On one notable occasion, we passed by an apple tree that had just been knocked over by a wild train so it could eat all the apples. We knew it was a wild train by the wheel prints in the dirt.
When our son's engines, Milo and Birthday Train, started giving us baby trains we raised them in the house until they chose to move out to The Fort (a clearing under a tree near the house) one morning. We couldn't leave them huddling cold and hungry in the rain and snow, so we made them a shelter and a camp out there.
Now the Wild Trains visit the Baby Trains often to enjoy a meal and wrestle. They're watching the house to decide whether one of them wants to allow itself to be trapped. They're certainly taking their sweet time about it, though. We've tried everything we can think of to draw them in.
We've left out coal and pancakes. We've played music and sung songs that they might enjoy. He covered the whole porch with lavender spray and put a lavender flower bouquet on the table one night. He says that wild trains love the scent of lavender. Unfortunately, the wind shifted and it didn't work. We'll probably keep trying. It's up to him.
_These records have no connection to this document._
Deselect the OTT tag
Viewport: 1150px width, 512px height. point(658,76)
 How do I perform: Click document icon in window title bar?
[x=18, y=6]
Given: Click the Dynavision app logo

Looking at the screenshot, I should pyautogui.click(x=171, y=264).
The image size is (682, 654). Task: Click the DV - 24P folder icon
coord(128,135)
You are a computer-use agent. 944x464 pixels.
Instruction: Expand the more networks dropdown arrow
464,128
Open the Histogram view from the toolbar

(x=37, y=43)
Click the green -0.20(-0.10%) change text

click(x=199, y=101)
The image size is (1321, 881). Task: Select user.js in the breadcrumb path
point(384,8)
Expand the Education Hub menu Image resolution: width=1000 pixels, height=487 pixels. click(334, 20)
I know, I know. One day there will probably be a reckoning. But until then, I will continue to look for Wild Trains with him. There is Magic in the world and it needs to be believed in to be seen.
When he looks me in the eye and demands an answer, I will look right back at him and state with a clean conscience:
"I truly believe with all my heart that somewhere- somewhere -in this Universe,
the Wild Trains run."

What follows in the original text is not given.